SET TASK A → Reproduce the passage of the binary tree sum page that starts with the words containing "typedef struct TreeNode" and ends with "t, int toPrint)".

─── DOCUMENT TEXT ───

Given a binary tree, print the sum( inclusive of the root ) of sub-tree rooted at each node in in-order

Given a binary tree. Find the sum( inclusive of the root ) of sub-tree rooted at each node. Print the sum in in-order.

E.g.

                  3

                /  \

             2       4

           /        /  \

         2         2   -1

Output: 2, 4, 12, 2, 5, -1.

Solution

#include <stdio.h>
#include <stdlib.h>

typedef struct TreeNode
{
    struct TreeNode *left, *right;
    int data;

}TreeNode;

typedef TreeNode * Tree;


/*
Two passes with constant space
*/
int printSum(Tree t, int toPrint)
{
    if(t == NULL)
        return 0;

    int lsum = printSum(t->left, toPrint);
    int rsum = printSum(t->right, 0);

    int sum = lsum + t->data + rsum;

    if(toPrint)
        printf("%d ", sum);

    printSum(t->right, toPrint);

    return sum;

}


/*
One pass with n space
*/
int printSum2(Tree t, int a[], int *pos)
{
    if(t == NULL)
        return 0;

    int lsum = printSum2(t->left, a, pos);

    (*pos)++;

    int p = *pos;

    int rsum = printSum2(t->right,a, pos);

    return a[p] = lsum + t->data + rsum;


}

/*Utilities*/

inline  TreeNode * makeTreeNode(int data)
{
    TreeNode *n = calloc(sizeof(TreeNode), 1);
    n->data = data;

    return n;
}


int main()
{
    /*level 0*/
    Tree t = makeTreeNode(3);

    /*level 1*/
    t->left = makeTreeNode(2);
    t->right = makeTreeNode(4);


    /*level 2*/
    t->left->left = makeTreeNode(2);
    t->right->left = makeTreeNode(2);
    t->right->right = makeTreeNode(-1);

    /*print sum*/
    printSum(t, 1);
    printf("\n");

    int a[100];

    int pos = -1;

    printSum2(t, a, &pos);

    int i;

    for(i = 0; i <= pos; ++i) {
        printf("%d ", a[i]);
    }

    printf("\n");

    return 0;
}

─── STORED RECORDS ───

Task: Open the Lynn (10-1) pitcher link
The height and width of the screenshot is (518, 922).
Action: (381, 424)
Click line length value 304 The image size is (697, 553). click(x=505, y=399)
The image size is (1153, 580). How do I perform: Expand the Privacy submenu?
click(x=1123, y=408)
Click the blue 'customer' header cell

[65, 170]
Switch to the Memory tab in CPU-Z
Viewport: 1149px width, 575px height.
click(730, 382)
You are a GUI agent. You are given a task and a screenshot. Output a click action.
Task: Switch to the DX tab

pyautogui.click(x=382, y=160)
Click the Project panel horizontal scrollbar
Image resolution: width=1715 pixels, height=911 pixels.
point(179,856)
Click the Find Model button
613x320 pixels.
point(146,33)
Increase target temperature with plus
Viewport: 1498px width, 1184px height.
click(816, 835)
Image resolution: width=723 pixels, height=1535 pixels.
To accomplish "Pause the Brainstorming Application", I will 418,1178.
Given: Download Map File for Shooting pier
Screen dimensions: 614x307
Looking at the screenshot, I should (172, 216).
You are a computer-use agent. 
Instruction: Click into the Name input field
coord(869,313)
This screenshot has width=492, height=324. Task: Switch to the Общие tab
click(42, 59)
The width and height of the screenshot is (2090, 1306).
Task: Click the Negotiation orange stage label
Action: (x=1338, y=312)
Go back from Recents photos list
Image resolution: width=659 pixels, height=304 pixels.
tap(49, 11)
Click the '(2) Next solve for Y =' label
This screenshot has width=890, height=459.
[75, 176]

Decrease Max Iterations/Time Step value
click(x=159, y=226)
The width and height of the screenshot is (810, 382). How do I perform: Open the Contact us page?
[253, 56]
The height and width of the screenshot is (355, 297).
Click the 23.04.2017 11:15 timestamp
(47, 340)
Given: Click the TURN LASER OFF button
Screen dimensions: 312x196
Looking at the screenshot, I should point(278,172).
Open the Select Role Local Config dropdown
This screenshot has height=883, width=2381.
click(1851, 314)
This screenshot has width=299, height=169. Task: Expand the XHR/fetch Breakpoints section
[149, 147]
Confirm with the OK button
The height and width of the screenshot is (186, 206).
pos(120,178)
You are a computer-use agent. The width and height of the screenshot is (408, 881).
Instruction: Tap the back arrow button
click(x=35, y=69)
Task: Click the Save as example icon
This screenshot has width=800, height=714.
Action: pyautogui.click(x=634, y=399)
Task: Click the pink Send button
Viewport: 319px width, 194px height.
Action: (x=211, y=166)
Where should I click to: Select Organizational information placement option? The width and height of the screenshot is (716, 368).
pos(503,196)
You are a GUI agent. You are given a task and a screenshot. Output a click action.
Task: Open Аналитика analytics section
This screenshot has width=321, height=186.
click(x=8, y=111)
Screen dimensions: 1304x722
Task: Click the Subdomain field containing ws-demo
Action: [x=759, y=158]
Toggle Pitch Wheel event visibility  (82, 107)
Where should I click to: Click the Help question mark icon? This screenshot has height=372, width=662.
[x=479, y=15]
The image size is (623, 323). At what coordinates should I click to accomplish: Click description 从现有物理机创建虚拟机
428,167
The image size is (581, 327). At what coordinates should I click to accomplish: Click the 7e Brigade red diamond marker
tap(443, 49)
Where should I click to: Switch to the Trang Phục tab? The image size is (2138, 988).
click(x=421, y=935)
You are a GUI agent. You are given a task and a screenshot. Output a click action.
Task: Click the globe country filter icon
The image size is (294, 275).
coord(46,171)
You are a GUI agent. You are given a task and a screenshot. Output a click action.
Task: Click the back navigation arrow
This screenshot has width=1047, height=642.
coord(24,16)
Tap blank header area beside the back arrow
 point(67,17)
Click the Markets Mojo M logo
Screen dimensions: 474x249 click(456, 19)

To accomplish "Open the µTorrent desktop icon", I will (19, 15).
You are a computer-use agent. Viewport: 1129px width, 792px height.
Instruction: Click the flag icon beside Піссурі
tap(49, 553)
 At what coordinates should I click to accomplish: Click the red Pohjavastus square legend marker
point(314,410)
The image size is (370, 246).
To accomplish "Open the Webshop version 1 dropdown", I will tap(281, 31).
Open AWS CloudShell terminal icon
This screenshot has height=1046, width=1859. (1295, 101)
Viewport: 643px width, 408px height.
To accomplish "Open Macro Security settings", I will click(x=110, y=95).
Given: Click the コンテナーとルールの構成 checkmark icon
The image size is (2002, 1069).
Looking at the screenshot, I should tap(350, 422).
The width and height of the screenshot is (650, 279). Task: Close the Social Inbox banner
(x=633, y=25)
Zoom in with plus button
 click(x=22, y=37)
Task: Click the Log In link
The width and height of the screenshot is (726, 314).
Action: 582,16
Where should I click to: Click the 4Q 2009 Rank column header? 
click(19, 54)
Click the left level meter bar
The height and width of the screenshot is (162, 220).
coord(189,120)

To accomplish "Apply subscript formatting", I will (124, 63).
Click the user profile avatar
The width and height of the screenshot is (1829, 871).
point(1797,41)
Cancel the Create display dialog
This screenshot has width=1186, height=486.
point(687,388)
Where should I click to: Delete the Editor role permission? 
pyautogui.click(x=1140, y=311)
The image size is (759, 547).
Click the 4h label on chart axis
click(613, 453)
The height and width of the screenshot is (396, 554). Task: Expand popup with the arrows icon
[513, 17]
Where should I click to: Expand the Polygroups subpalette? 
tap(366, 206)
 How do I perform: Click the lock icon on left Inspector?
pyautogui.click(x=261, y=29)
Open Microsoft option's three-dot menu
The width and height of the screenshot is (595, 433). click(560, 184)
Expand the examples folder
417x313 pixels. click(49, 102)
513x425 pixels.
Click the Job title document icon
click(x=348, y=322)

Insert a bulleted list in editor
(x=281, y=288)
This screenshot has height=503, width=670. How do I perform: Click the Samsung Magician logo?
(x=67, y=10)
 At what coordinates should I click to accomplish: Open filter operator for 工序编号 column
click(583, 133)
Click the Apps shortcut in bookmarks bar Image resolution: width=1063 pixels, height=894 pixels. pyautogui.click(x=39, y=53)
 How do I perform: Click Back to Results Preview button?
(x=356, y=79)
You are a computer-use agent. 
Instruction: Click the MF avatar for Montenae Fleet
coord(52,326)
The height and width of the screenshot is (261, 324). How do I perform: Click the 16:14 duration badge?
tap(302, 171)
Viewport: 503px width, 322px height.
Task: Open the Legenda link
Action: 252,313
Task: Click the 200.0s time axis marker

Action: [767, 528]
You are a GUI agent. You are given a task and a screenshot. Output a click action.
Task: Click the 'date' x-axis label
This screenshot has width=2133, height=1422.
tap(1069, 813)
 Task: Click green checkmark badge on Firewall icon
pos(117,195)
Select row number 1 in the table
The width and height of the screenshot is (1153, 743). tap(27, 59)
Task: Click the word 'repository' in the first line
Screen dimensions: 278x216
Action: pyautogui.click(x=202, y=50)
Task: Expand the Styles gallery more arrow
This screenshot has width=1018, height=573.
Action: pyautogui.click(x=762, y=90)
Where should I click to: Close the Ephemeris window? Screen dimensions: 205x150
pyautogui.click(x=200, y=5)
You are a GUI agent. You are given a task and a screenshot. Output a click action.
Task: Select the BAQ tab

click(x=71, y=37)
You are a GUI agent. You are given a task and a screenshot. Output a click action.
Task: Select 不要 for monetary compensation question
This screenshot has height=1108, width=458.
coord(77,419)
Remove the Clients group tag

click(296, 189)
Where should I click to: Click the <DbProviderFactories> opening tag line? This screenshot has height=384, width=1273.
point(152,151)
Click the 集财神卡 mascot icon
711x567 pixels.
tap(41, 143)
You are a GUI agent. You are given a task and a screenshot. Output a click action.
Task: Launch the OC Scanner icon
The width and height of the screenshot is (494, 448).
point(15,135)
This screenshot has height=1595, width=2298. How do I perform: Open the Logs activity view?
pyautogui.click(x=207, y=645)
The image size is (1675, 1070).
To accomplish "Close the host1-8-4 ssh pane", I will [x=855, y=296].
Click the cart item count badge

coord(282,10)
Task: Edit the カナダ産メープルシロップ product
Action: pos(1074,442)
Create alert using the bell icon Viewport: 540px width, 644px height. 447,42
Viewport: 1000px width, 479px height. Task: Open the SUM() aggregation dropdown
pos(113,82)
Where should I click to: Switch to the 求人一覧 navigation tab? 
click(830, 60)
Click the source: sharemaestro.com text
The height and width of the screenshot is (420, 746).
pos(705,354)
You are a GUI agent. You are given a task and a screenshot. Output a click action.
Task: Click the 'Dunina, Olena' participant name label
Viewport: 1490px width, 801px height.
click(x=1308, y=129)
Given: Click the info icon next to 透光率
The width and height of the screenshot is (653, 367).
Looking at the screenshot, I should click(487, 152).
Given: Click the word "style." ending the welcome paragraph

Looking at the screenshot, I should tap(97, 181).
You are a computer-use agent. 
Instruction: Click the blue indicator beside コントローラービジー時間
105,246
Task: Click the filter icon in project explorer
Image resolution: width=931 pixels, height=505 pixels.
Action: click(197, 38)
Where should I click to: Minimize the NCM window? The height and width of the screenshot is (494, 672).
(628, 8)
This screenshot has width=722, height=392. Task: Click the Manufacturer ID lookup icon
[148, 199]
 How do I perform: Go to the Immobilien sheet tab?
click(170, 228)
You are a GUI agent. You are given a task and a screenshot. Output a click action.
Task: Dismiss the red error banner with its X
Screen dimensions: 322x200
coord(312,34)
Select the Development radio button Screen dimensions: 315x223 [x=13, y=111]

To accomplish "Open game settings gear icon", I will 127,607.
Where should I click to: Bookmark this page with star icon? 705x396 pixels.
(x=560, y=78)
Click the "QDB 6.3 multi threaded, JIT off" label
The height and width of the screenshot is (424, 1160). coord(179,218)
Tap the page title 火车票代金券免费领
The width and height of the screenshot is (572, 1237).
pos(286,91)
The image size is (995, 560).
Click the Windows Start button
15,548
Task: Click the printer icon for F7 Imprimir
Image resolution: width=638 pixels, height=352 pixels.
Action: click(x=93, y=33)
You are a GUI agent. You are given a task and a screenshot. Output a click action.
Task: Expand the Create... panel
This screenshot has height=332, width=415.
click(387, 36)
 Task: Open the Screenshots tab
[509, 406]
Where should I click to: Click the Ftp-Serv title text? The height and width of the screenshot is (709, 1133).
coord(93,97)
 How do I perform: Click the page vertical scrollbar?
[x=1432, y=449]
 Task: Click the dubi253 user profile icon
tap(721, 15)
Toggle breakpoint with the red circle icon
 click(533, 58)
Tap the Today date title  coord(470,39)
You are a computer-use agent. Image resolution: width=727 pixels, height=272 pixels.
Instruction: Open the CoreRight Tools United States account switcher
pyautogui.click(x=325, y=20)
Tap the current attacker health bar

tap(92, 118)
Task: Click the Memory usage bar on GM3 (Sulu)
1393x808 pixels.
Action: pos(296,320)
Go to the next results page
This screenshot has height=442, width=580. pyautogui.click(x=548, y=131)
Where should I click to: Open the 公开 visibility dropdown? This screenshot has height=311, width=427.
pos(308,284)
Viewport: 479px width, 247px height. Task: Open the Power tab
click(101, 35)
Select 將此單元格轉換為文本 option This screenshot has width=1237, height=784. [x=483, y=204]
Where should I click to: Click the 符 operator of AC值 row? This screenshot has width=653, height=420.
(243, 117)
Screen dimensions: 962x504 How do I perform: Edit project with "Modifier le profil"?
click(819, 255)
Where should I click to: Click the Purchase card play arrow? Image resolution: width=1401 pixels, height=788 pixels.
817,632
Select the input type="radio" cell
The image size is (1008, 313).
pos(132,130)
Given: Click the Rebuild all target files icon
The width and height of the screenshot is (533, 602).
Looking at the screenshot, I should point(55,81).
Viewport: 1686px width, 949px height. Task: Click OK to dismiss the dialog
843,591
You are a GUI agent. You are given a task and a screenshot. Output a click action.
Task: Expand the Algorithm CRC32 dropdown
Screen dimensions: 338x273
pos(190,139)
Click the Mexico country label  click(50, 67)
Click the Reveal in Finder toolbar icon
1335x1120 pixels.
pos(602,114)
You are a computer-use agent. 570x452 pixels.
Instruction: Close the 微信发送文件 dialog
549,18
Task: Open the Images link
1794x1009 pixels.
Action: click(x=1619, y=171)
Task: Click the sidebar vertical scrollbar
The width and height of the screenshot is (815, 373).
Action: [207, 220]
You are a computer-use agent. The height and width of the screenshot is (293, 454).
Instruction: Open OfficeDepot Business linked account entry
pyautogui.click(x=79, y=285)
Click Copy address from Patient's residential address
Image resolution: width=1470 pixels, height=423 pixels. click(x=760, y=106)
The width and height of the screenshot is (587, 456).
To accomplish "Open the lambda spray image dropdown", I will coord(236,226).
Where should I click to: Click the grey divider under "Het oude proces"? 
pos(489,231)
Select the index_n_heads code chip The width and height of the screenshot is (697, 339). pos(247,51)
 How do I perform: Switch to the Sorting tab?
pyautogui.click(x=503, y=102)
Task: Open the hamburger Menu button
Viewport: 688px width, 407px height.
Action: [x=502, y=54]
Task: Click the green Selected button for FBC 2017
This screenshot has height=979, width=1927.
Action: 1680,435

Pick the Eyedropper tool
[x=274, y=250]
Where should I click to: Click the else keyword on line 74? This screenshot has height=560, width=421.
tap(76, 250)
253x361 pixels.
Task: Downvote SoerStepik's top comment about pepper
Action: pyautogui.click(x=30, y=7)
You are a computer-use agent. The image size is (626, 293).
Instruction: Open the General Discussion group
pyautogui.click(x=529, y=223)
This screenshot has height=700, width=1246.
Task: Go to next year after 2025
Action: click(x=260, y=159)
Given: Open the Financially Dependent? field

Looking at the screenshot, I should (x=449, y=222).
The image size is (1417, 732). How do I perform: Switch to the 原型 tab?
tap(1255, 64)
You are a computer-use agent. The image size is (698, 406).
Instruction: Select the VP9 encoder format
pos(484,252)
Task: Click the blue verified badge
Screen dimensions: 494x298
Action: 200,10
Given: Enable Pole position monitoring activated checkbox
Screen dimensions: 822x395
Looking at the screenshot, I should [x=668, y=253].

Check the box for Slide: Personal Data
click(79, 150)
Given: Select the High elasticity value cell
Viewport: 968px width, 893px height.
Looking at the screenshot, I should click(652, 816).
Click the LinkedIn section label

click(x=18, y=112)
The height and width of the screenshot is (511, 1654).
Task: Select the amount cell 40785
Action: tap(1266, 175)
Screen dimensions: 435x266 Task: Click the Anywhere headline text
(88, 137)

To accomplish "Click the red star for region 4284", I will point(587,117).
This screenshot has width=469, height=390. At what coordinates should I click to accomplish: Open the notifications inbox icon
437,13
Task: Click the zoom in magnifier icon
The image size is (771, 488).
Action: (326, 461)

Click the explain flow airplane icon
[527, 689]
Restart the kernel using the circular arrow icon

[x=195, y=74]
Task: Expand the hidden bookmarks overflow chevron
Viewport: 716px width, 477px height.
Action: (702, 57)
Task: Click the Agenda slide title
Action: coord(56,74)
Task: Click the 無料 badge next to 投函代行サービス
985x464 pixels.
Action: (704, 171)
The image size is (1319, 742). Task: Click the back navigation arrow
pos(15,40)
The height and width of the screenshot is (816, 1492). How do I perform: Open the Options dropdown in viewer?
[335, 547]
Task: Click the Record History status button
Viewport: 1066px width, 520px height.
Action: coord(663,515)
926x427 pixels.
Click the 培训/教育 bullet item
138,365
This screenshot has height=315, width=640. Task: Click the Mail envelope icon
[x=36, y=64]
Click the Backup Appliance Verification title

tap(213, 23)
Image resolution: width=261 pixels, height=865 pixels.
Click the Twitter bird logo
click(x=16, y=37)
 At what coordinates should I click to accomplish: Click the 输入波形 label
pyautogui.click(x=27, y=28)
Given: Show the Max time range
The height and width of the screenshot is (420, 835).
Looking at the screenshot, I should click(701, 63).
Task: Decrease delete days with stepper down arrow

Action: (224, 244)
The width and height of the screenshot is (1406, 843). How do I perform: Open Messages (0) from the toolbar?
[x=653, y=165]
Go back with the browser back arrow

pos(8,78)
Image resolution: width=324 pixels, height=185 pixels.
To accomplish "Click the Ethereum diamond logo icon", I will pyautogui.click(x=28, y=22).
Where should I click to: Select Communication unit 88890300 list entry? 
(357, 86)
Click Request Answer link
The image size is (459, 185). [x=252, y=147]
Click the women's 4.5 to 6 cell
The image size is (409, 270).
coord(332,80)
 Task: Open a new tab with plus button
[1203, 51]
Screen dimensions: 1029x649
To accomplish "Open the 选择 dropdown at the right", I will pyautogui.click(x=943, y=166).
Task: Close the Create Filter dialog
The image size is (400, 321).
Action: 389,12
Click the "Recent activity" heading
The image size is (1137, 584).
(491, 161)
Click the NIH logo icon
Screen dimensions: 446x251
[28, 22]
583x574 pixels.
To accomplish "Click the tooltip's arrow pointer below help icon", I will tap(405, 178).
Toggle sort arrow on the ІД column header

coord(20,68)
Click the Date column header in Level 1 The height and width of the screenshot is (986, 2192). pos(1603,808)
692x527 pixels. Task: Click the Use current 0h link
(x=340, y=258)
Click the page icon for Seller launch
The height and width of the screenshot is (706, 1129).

───

SET TASK B → Arrange the rows above, from the start of the rows through the line containing "click(816, 835)", as a Markdown table with the columns Nr and Line, leaving out blank lines.

RESPONSE A →
typedef struct TreeNode
{
    struct TreeNode *left, *right;
    int data;

}TreeNode;

typedef TreeNode * Tree;


/*
Two passes with constant space
*/
int printSum(Tree t, int toPrint)

RESPONSE B →
| Nr | Line |
|---|---|
| 1 | Task: Open the Lynn (10-1) pitcher link |
| 2 | The height and width of the screenshot is (518, 922). |
| 3 | Action: (381, 424) |
| 4 | Click line length value 304 The image size is (697, 553). click(x=505, y=399) |
| 5 | The image size is (1153, 580). How do I perform: Expand the Privacy submenu? |
| 6 | click(x=1123, y=408) |
| 7 | Click the blue 'customer' header cell |
| 8 | [65, 170] |
| 9 | Switch to the Memory tab in CPU-Z |
| 10 | Viewport: 1149px width, 575px height. |
| 11 | click(730, 382) |
| 12 | You are a GUI agent. You are given a task and a screenshot. Output a click action. |
| 13 | Task: Switch to the DX tab |
| 14 | pyautogui.click(x=382, y=160) |
| 15 | Click the Project panel horizontal scrollbar |
| 16 | Image resolution: width=1715 pixels, height=911 pixels. |
| 17 | point(179,856) |
| 18 | Click the Find Model button |
| 19 | 613x320 pixels. |
| 20 | point(146,33) |
| 21 | Increase target temperature with plus |
| 22 | Viewport: 1498px width, 1184px height. |
| 23 | click(816, 835) |